Real and Imaginary Goods

In our study of Carl Menger’s Principles of Economics (1871), the first subject that we will explore is the “general theory of the good.” The chapter on this subject has six sub-topics:
  • The nature of goods,
  • The causal connection between goods,
  • The laws governing goods-character,
  • Time and error,
  • The causes of progress in human welfare, and
  • Property
Let us first consider the first sub-topic, the nature of goods. The discussion on this subject is found on pages 51 to 55 of the book. Allow me to rename the discussion with “Real and Imaginary Goods.” In presenting this topic, we will discuss under the following subjects:
  • Real goods,
  • Imaginary goods, and
  • Special class of goods
Real Goods
Goods can be qualified either as real (true) or unreal (imaginary). Real goods comply with four prerequisites:
  • A human need to be satisfied,
  • A thing must have the properties capable to establish a causal connection to satisfy a human need (do not worry about the meaning of this prerequisite. We hope to clarify it as you slowly read this article and the succeeding articles),
  • Knowledge of this causal connection, and
  • Command of the thing sufficient to direct it to the satisfaction of the need
Real goods are things that comply to the above prerequisites.  To understand the nature of real goods, one must accept a priori the law of causality.  This law in Carl Menger’s mind is the unquestionable basic assumption. All things are subject to this law. Menger explains the relationship of this law with human need, the first prerequisite for a thing to be called as real good:
It is impossible to conceive of a change of one’s person from one state to another in any way other than one subject to the law of causality. If, therefore, one passes from a state of need to a state in which the need is satisfied, sufficient causes for this change must exist. There must be forces in operation within one’s organism that remedy the disturbed state, or there must be external things acting upon it that by their nature are capable of producing the state we call satisfaction of our needs (pp. 52-53).
The “causal connection” described in the second prerequisite is due to this law of causality. It is difficult to grasp the author’s meaning of real good apart from this law.
After reading the prerequisites, let us consider the two kinds of real goods. Real goods are either “material goods” or “useful human actions and inactions.” Material goods are also of two types (this will be discussed later in the succeeding lessons). They include the forces of nature that have the four prerequisites described above. Among useful human actions, labor services are the most important (p. 55)

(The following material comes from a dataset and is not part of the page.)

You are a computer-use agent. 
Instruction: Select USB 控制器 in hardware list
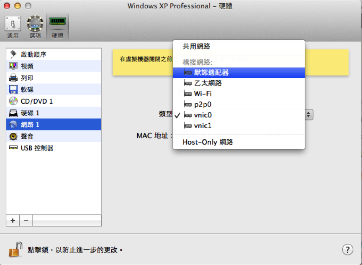click(54, 148)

Real goods lose their “goods-character” in four ways (pp. 52-53):
  • Disappearance of specific human need due to either internal or external changes. This change leads further to the disappearance of the capability of the previously real good to satisfy the previous need.
  • Disappearance of causal connection between the thing and the human need due to change in the properties of previous real good.

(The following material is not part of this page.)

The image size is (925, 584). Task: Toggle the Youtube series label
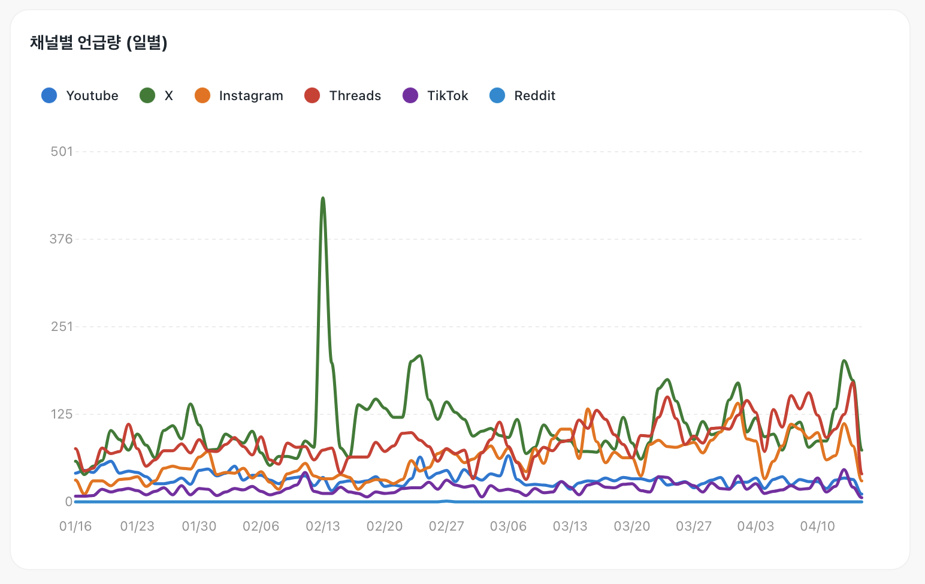coord(92,96)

  • Disappearance of the knowledge of causal connection between the real good and the human need, and
  • Disappearance of the command over the previous real good making men incapable to directly use it to satisfy a human need.
Imaginary Goods
Unreal goods or imaginary goods are things that fail to comply with the four basic prerequisites to be qualified as real goods, but accepted as goods based on public opinion. This is an important economic distinction for it affects the way people see the world. Knowing this distinction helps you understand why economic literature keeps on repeating that the study of Austrian economics is capable of equipping people to see the real world.
Like real goods, imaginary goods too are of two kinds:
  • Things that according to public opinion possess the four prerequisites, but in actuality do not have them.
  • Things that claim to satisfy needs that do not exist
Menger describes the properties perceived by the public existent in imaginary goods as “imaginary properties.” Examples of such kind of imaginary goods are “most cosmetics, all charms, the majority of medicines administered to the sick by peoples of early civilizations and by primitives even today, divining rods, love potions, etc.” (p.53). This kind of imaginary goods does not have the capacity to actually satisfy the needs it claims to serve (p. 53).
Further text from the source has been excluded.